Bevacizumab toegevoegd aan chemotherapie leidde niet tot een verschil in overleving, volgens de langetermijnfollow-up van een fase III-studie bij vrouwen met nieuw gediagnosticeerde eierstok-, eileider-, of primaire peritoneale kanker.

“De biologie van hooggradig sereus carcinoom moedigt vroege verspreiding aan door activering van pro-angiogene paden,” schreven auteurs van de studie onder leiding van Krishnansu S. Tewari, MD, van de University of California, Irvine, Medical Center. “Een belangrijke promotor van tumorangiogenese, vasculaire endotheliale groeifactor (VEGF), is naar voren gekomen als een gevalideerd doelwit, waarbij bevacizumab single-agent responsen van 20% bereikt bij terugkerende ziekte.”

De GOG-0218-studie meldde eerder een 28% vermindering van het risico op progressie met bevacizumab ten opzichte van chemotherapie alleen; dit is vergelijkbaar met andere studies die progressievrije overleving (PFS) voordelen hebben laten zien zonder substantiële overall survival (OS) voordelen. Het nieuwe rapport vertegenwoordigt de laatste follow-up van de GOG-0218 studie, met een mediane follow-up periode van 102,9 maanden. De resultaten werden gepubliceerd in het Journal of Clinical Oncology.

De studie omvatte in totaal 1.873 vrouwen met onvolledig geresecteerd stadium III tot IV ovarium-, eileider-, of peritoneaal carcinoom. Zij werden gerandomiseerd naar 1 van de 3 behandelingsgroepen: carboplatine en paclitaxel alleen (625 patiënten); chemotherapie plus gelijktijdige bevacizumab (625 patiënten); of chemotherapie plus gelijktijdige bevacizumab gevolgd door onderhoudsbevacizumab (623 patiënten). De patiënten hadden een mediane leeftijd van 60 jaar in alle 3 groepen, meer dan 80% van de patiënten was blank, en meer dan 80% had sereuze histologie.

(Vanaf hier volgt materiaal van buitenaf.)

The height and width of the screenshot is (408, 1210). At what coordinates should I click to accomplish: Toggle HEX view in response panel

De mediane OS in de controlegroep was 41,1 maanden. In de chemotherapie- en gelijktijdige bevacizumab-groep was de mediane OS 43,4 maanden, voor een hazard ratio (HR) vergeleken met chemotherapie alleen van 0,96 (95% CI, 0,85-1,09; P = .53). In de groep die ook onderhoud bevacizumab kreeg, was de mediane OS 40,8 maanden, voor een HR vergeleken met de controlegroep van 1,06 (95% CI, 0,94-1,20; P = .34).

Een verkennende analyse die patiënten uitsloot die overleden als gevolg van andere oorzaken dan eierstokkanker of kankertherapie (104 patiënten), veranderde de resultaten niet. Hetzelfde gold bij censuur van patiënten die bevacizumab kregen bij cross-over vóór progressie of na progressie. De behandelingsgroepen hadden ook vergelijkbare OS-uitkomsten wanneer gestratificeerd naar behandelingsstadium.

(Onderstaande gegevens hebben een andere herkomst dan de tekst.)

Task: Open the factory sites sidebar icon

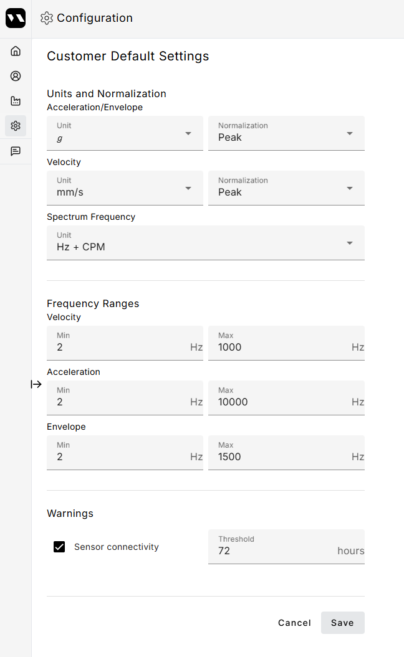Action: pyautogui.click(x=16, y=101)
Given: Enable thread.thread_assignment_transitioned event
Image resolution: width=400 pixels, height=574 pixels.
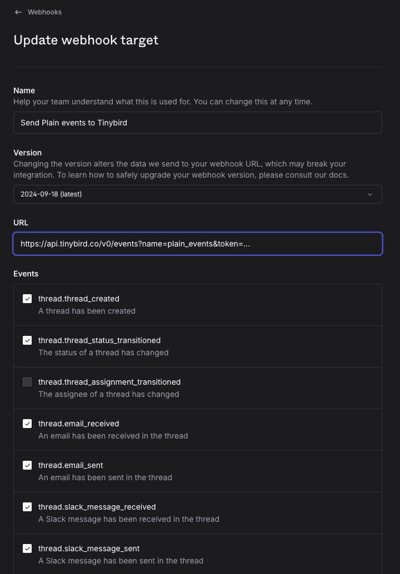Looking at the screenshot, I should 27,382.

De studie bevestigde ook het belang van het testen op mutaties in BRCA1/2 en in homologe recombinatieherstel (HRR) genen. De HR voor overlijden in BRCA1/2-gemuteerde carcinomen in vergelijking met wild-type tumoren was 0,62 (95% CI, 0,52-0,73). Dergelijke mutaties waren echter niet voorspellend voor bevacizumab-activiteit.

“Het gebrek aan overlevingsvoordeel (zelfs wanneer gecorrigeerd wordt voor ziektespecifieke mortaliteit of tweedelijns bevacizumab) is problematisch, vooral bij gebrek aan gevalideerde voorspellende biomarkers,” schreven de auteurs.

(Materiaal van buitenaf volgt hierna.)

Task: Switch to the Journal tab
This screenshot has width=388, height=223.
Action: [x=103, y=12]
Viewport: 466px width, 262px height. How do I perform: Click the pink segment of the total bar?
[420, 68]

Hoewel deze en andere studies alleen PFS-voordelen met bevacizumab in deze setting hebben aangetoond, keurde de Amerikaanse Food and Drug Administration bevacizumab, in combinatie met chemotherapie en vervolgens als single-agent onderhoudstherapie, in juni 2018 wel goed. “Deze goedkeuring vertegenwoordigt een belangrijke mijlpaal als het eerste medicijn, anders dan chemotherapie, voor vrouwen met gevorderde eierstokkanker na hun initiële operatie,” zei de CEO Melissa Aucoin van de National Ovarian Cancer Coalition, destijds.

Andere proeven zijn aan de gang die verder kunnen beïnvloeden hoe bevacizumab, naast andere middelen, wordt gebruikt bij eierstokkanker. De PAOLA-1-studie bijvoorbeeld vergelijkt olaparib en placebo bij patiënten die ook worden behandeld met chemotherapie en bevacizumab, en heeft een verwachte voltooiingsdatum van juni 2022.